## Material supplied
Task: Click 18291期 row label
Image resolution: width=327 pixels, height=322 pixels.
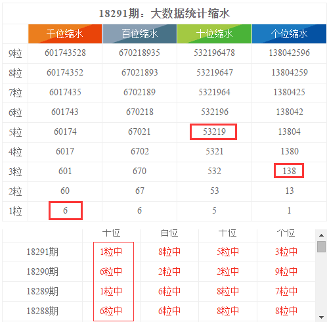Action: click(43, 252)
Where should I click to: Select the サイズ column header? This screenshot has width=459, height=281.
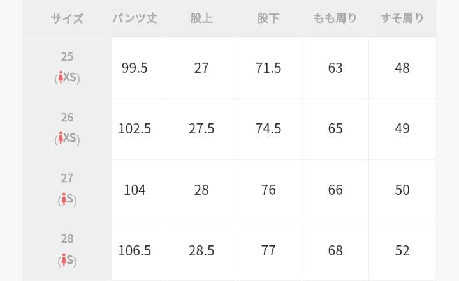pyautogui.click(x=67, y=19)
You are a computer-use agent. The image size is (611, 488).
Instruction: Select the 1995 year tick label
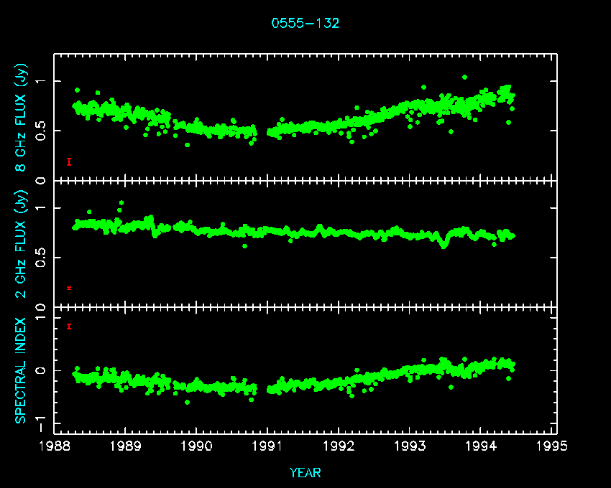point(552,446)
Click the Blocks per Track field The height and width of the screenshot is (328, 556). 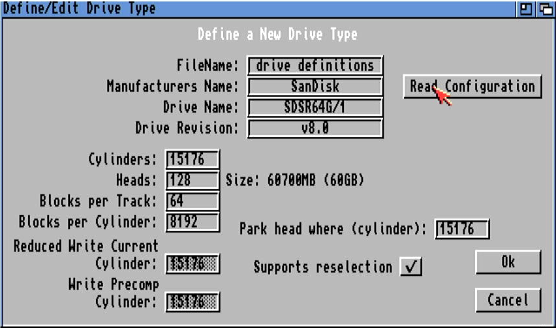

## Goal
Update the lines above by replacing each "Select" with "Choose" and leaving everything else unchanged. Omit the pictures from your answer.

## Solved exercise
Task: Click 18291期 row label
Image resolution: width=327 pixels, height=322 pixels.
Action: click(43, 252)
Where should I click to: Choose the サイズ column header? This screenshot has width=459, height=281.
pyautogui.click(x=67, y=19)
You are a computer-use agent. The image size is (611, 488).
Instruction: Choose the 1995 year tick label
point(552,446)
Click the Blocks per Track field The height and width of the screenshot is (328, 556). 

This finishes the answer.